The survey found that challenge-response anti-spam technology garnered the most business satisfaction, with 67 percent of businesses proclaiming themselves "very satisfied" with it. Challenge-response involves first-time email senders being challenged with a reply email, requesting that the sender reply to that message, to assure the original email is delivered. According to the survey this is an effective anti-spam measure, as spammers seldom respond to the challenge email.







Talkback
Challenge-response anti-spam technology
Challenge-response anti-spam technology must by now be one of the biggest sources of illegitimate email. It very successfully fills the " In Boxes " of those poor souls who have had their email addresses forged by spammers leaving them to deal with the SPAM problem
instead of the original recipient. A very selfish system altogether.
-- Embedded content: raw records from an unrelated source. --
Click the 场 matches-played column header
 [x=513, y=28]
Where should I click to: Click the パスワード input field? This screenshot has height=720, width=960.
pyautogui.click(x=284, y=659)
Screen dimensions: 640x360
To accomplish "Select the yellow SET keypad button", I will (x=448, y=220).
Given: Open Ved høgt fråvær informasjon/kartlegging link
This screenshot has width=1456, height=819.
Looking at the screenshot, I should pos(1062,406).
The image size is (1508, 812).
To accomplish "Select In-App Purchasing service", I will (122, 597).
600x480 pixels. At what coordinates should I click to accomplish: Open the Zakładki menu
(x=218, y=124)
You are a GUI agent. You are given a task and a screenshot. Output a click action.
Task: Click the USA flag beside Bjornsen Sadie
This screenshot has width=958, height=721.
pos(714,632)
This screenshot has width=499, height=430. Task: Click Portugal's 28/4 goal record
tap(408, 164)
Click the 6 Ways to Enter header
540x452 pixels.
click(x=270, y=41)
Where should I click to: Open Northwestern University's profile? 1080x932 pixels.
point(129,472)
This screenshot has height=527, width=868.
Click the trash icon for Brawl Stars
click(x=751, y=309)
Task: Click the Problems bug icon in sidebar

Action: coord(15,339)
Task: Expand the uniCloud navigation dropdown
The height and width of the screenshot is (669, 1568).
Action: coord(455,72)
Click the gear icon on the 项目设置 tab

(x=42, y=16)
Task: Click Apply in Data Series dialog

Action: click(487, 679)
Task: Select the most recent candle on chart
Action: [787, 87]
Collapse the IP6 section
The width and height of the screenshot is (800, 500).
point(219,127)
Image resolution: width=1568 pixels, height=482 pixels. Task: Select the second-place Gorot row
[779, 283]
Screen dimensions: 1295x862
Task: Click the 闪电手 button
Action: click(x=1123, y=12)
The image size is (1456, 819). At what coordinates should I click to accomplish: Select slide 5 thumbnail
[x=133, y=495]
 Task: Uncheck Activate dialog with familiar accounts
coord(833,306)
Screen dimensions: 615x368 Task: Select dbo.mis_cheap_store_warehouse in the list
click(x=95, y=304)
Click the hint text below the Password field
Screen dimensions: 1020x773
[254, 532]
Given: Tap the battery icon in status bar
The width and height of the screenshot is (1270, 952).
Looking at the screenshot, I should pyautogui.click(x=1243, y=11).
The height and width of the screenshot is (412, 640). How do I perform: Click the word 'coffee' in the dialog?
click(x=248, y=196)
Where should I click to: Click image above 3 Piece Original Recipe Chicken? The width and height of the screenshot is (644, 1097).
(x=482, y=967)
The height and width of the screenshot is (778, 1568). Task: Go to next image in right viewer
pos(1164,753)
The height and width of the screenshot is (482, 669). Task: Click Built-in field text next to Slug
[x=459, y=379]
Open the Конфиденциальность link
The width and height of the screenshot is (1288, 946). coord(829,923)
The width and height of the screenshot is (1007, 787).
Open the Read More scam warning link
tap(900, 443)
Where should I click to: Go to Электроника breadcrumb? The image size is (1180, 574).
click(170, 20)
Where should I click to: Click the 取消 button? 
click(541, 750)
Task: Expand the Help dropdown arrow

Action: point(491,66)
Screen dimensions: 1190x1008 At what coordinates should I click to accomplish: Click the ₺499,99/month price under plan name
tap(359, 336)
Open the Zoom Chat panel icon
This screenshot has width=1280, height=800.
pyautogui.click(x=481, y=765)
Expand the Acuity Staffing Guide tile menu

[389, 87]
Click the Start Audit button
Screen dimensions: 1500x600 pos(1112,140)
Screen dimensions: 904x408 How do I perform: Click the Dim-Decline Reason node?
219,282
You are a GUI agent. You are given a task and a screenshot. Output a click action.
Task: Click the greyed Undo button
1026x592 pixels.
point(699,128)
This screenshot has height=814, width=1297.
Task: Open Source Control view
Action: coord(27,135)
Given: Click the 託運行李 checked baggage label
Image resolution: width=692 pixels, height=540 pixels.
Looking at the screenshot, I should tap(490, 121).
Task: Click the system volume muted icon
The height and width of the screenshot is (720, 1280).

Why do system administrators not set up their anti-spam software to just blackhole suspected spam ? They might loose a few legitimate emails but at least they are not annoying other people and slowing down the email system with unnecessary traffic.
I suspect that a lot of system administrators do not know how to blackhole spam and are taking the easy way out by using commercial solutions thus wasting the financial resources of the companies using them.
SpamCop has an interesting article on the subject which all system administrators should read.
The URL for the SpamCop article is
http://www.spamcop.net/fom-serve/cache/329.html
Worth a read and might provoke a thought or two.
Justin Mason and I have debunked this study and we question Peter Brockmann's motives.